American theoretical physicist

John Dirk Walecka, often quoted as J. Dirk Walecka (born March 11, 1932) is an American theoretical nuclear and particle physicist. He is a fellow of the American Physical Society and the author of numerous textbooks in physics. Walecka is currently the Governor's Distinguished CEBAF Professor of Physics, emeritus at the College of William and Mary.

==Life==
Walecka studied at Harvard University as an undergraduate, reviving a Bachelor of Arts in 1954, and received his doctorate in 1958 under Victor Weisskopf at the Massachusetts Institute of Technology. Walecka moved to Stanford University in 1959, where he was made assistant professor in 1960, upon completing his NSF fellowship, and Professor in 1966. From 1977 to 1982 he was head of the physics faculty and from 1987 he holds the title of emeritus Professor of Physics. From 1986 to 1992 he was the scientific director of the Continuous Electron Beam Accelerator Facility (CEBAF) in Newport News, Virginia. From 1992 he was the Distinguished CEBAF Professor of Physics at the College of William and Mary, where he headed the Nuclear Physics Institute and the Physics Faculty. In 1991 he served as the Distinguished Ship Lecturer at Stanford. Also from 1992 he worked at the Thomas Jefferson National Accelerator Facility.
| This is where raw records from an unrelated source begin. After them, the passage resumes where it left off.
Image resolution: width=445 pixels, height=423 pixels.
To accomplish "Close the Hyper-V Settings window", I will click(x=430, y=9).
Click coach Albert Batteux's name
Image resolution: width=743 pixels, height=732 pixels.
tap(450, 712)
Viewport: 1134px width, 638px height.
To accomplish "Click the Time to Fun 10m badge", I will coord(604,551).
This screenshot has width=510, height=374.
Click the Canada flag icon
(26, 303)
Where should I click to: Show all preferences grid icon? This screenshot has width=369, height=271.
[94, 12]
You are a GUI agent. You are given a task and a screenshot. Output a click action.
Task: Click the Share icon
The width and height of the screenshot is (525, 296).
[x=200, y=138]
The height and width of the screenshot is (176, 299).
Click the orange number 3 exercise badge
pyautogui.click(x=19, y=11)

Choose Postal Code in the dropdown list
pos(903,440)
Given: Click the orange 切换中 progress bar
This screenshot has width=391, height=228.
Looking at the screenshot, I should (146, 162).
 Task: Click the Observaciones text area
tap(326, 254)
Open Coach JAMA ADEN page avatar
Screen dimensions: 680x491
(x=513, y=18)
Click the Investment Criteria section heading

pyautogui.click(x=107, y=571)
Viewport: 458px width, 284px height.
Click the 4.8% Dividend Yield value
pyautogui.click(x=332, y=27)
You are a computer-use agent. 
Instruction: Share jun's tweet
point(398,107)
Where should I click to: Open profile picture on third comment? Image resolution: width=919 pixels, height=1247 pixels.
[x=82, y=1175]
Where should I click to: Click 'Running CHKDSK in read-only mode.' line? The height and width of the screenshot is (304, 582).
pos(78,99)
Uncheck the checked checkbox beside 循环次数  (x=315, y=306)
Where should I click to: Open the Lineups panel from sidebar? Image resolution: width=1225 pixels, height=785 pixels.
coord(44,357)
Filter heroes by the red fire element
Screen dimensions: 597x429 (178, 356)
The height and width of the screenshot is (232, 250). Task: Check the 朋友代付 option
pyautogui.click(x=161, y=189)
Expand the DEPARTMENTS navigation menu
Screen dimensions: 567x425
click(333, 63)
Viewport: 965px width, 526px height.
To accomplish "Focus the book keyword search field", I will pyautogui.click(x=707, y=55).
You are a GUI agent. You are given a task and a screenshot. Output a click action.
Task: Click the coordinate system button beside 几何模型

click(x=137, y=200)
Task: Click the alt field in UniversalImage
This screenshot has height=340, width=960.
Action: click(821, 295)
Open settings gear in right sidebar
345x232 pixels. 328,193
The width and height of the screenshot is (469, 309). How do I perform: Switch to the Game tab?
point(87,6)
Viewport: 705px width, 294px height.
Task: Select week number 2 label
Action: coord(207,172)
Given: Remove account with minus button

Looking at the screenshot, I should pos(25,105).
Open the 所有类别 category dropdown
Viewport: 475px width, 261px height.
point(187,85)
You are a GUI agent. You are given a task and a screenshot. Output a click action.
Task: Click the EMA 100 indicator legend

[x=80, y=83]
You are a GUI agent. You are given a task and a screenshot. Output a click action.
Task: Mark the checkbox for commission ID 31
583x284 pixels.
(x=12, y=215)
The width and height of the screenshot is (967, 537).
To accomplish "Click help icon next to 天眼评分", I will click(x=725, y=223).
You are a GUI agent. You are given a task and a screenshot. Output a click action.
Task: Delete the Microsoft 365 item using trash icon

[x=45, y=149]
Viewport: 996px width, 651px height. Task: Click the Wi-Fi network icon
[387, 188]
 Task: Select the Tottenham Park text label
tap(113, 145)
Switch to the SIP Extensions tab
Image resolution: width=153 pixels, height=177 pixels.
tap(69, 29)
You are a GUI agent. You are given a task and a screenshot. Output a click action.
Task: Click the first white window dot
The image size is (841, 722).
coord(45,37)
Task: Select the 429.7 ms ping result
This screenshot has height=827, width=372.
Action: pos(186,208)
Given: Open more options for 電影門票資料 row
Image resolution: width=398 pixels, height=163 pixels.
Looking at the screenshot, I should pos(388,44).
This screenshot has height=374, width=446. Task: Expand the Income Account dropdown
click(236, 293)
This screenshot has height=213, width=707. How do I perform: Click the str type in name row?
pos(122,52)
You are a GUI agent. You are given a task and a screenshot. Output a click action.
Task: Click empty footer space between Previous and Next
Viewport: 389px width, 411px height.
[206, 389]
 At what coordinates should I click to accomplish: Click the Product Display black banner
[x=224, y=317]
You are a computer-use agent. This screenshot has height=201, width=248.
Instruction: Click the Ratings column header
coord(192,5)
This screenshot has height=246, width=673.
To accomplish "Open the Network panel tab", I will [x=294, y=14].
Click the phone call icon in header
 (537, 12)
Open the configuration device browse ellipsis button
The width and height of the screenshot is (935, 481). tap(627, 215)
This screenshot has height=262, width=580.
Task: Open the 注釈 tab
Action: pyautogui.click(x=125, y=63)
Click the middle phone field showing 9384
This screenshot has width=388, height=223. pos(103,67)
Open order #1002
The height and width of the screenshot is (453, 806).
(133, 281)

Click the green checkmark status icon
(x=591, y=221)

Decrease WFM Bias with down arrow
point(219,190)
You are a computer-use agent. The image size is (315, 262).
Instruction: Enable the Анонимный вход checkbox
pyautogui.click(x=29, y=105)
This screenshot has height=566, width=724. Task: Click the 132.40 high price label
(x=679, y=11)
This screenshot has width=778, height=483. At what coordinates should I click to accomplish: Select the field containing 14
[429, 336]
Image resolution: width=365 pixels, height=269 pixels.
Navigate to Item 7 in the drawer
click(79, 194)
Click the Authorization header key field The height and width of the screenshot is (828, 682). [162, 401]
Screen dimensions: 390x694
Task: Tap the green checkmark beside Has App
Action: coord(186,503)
Walecka is the author of a standard work on quantum mechanical many-body theory with Alexander Fetter and a book on many-body methods in theoretical nuclear physics. He was particularly concerned with electron scattering on nuclei. In 2000 he edited Felix Bloch's lectures on statistical mechanics (World Scientific).

==Awards==
Walecka has been a fellow of the American Physical Society since 1971. and was a fellow of the National Science Foundation from 1958 through 1960, while at CERN and then Stanford.

In 1996 Walecka received the Tom W. Bonner Prize in Nuclear Physics. for "his preeminent theoretical guidance and inspirational leadership in exploiting electromagnetic and weak probes of the nucleus and for his fundamental contributions to the understanding of the nucleus as a relativistic quantum many-body system."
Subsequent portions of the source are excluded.